Dataset: MATH competition problems (or custom math datasets)
Tools: Python REPL with numpy, sympy, scipy
Evaluation: Symbolic math verification using \boxed{} answer format
Sandbox: Isolated execution environment with configurable resources

Complete Implementation

Here’s the full working implementation from environments/math_python/math_python.py:

import verifiers as vf
from verifiers.utils.data_utils import extract_boxed_answer, load_example_dataset


def load_environment(
    dataset_name: str = "math",
    dataset_split: str = "train",
    num_train_examples: int = -1,
    max_turns: int = 100,
    max_startup_wait_seconds: int = 60,
    pip_install_packages: str = "numpy sympy scipy",
    sandbox_cpu_cores: int = 1,
    sandbox_memory_gb: int = 2,
    sandbox_disk_size_gb: int = 5,
    sandbox_gpu_count: int = 0,
    sandbox_timeout_minutes: int = 60,
    sandbox_timeout_per_command_seconds: int = 60,
    sandbox_client_max_workers: int = 50,
    **kwargs,
):
    dataset = load_example_dataset(dataset_name, dataset_split, n=num_train_examples)
    pip_install_prompt = (
        f"In addition to the Python standard library, you have access to: {pip_install_packages}."
        if pip_install_packages.strip()
        else "You may only use the Python standard library."
    )
    system_prompt = (
        "Use Python for all calculations.

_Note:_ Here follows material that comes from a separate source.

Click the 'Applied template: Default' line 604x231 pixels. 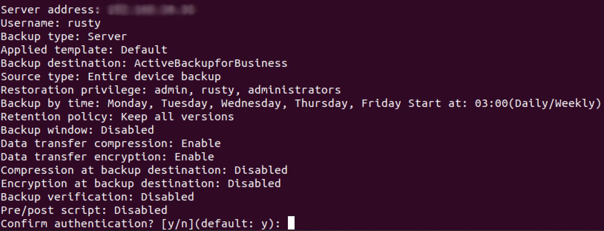pyautogui.click(x=84, y=50)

Give your answer inside \\boxed{}."
    )
    system_prompt += "\n\n" + pip_install_prompt

    parser = vf.Parser(extract_fn=extract_boxed_answer)
    math_rubric = vf.MathRubric(parser=parser)
    return vf.PythonEnv(
        dataset=dataset,
        system_prompt=system_prompt,
        parser=parser,
        rubric=math_rubric,
        max_turns=max_turns,
        # python env args
        max_startup_wait_seconds=max_startup_wait_seconds,
        pip_install_packages=pip_install_packages,
        # sandbox env args
        cpu_cores=sandbox_cpu_cores,
        memory_gb=sandbox_memory_gb,
        disk_size_gb=sandbox_disk_size_gb,
        gpu_count=sandbox_gpu_count,
        timeout_minutes=sandbox_timeout_minutes,
        timeout_per_command_seconds=sandbox_timeout_per_command_seconds,
        sandbox_client_max_workers=sandbox_client_max_workers,
        **kwargs,
    )

How It Works

1. Dataset Loading

The environment uses the load_example_dataset utility to load math problems:

dataset = load_example_dataset("math", "train", n=num_train_examples)

Supported datasets:

"math" - MATH competition problems (training: 7,500 problems)
"math500" - MATH-500 benchmark (500 test problems)
"aime2024", "aime2025" - AIME competition problems
"gsm8k" - Grade school math (see GSM8K example)

Dataset format:

{
    "question": "What is the value of $\\sqrt{3^2 + 4^2}$?",
    "answer": "5"
}

2. System Prompt

The system prompt instructs the model to:

Use Python for calculations
Format final answers using \boxed{} notation
Lists available packages (numpy, sympy, scipy by default)

system_prompt = (
    "Use Python for all calculations. Give your answer inside \\boxed{}.\n\n"
    "In addition to the Python standard library, you have access to: numpy sympy scipy."
)

3. Answer Parsing

The extract_boxed_answer function extracts content from LaTeX \boxed{} notation:

parser = vf.Parser(extract_fn=extract_boxed_answer)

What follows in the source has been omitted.